Sistem Kekerabatan Masyarakat Dayak

Kekerabatan di antara banyak kelompok Dayak, seperti Dayak Kenyah, Dayak Maloh, Iban, Dayak Ngaju, dan Dayak Maanyan bersifat bilateral. Menurut Whittier dan Conley, orang Kenyah memperhitungkan kerabatnya secara bilateral, dengan penekanan yang relatif seimbang pada garis ibu (matrilineal) dan garis ayah (patrilineal). Freeman melaporkan bahwa suku Iban biasanya dapat melacak keluarga mereka secara bilateral sampai ke anak sepupu (Jawa: mindo), meskipun seseorang mungkin saja dikenali dengan cara lain. Conley juga menyatakan bahwa seorang Kenyhah juga bisa mengenali lebih banyak kerabat jauh, jika mereka bertempat tinggal di satu lokasi atau saling berinteraksi.
Coney mengatakan bahwa suku Kenyah mirip dengan suku Iban dalam hal penggunaan istilah-istilah yang sama untuk mengenali kerabat mereka secara bilateral, dan hubungan yang demikian setara sifatnya, baik bagi pihak laki-laki maupun pihak perempuan.
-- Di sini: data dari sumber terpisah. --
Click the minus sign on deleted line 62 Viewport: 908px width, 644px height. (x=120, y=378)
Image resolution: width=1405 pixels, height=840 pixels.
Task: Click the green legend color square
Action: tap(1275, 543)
Sebagai contoh, istilah Pui dalah masyarakat Kenyah digunakan untuk menyebut orangtua, baik dari pihak ayah maupun ibu.
Freeman menulis tentang kekerabatan suku Iban dan menyoroti kaitan-kaitan antara rumah panjang dengan sistem kekerabatan yang didasarkan pada bilek (apartemen/ruang besar/bilik). Freeman mendapati bahwa dikalangan orang-orang Iban, keberlangsungan bilek sebaga bagian dari rumah panjang dari waktu ke waktu menjadi bukti bahwa satu keluarga batih tumbuh dan berkembang mengungguli keluarga lainnya bila mereka tinggal dalam satu gugus yang utuh.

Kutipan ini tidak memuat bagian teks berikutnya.